**DOCUMENT EXTRACT:**
________________
The ancient navigators never went very far from the shore, for, once out of sight of land, a ship was out of all means of knowing where she was. On clear days and nights the compass, and the sun and stars would tell the mariner the direction he was sailing in, but it was quite a problem to determine where he was on the surface of the earth.
Fig. 63.
Let us consider the problem. Suppose for convenience that the earth is divided up into “squares,” as nearly, at least, as you can consider a globe to be so marked out. Let us suppose that it has been agreed to draw on it from pole to pole 360 lines of longitude, commencing with one through say Greenwich Observatory as a starting-point, and going right round the earth till you come back to Greenwich again. Also suppose that there have been drawn a series of circles parallel to the equator, but going up at equal distances apart towards the poles. Let us have 179 of these circles, so as to leave 180 spaces, a to b, b to c, etc., from pole to pole. This will divide the earth up like a bird-cage into squares, as if we had robed it in a well-fitting Scotch plaid. The length measured along the equator of the side p q of each square at the equator is taken as exactly sixty nautical miles (apart from a small error of measurement, which makes it in actual practice 59·96). This is equal to sixty-nine and a quarter English statute miles. The side of the square leading towards the poles q s would also be sixty nautical miles were it not that the earth is not truly spherical, which introduces a slight error. We may, however, roughly say that at the equator each square measures sixty nautical miles each way.
Fig. 64.
________________
**OBJECTIVES:**
1. Translate this sentence from the passage on finding a ship's position into Spanish: "This is equal to sixty-nine and a quarter English statute miles."
2. From the passage on finding a ship's position, copy the words starting at "The ancient navigators" and ending at "of the earth.".
The lines that follow have nothing to do with the passage on finding a ship's position.

**SOURCE MATERIAL:**
________________
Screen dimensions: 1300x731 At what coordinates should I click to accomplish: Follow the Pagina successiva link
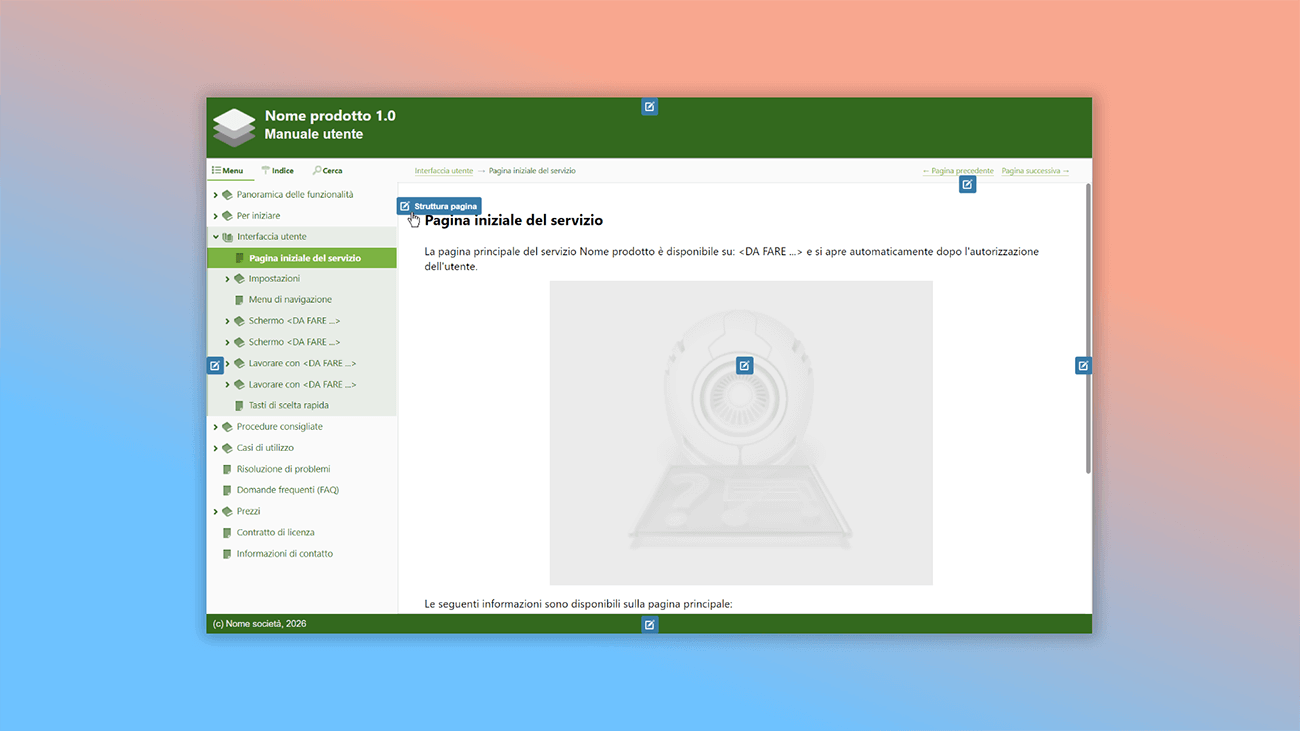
________________
**ANSWERS:**
1. Esto equivale a sesenta y nueve millas terrestres inglesas y un cuarto.

2.
The ancient navigators never went very far from the shore, for, once out of sight of land, a ship was out of all means of knowing where she was. On clear days and nights the compass, and the sun and stars would tell the mariner the direction he was sailing in, but it was quite a problem to determine where he was on the surface of the earth.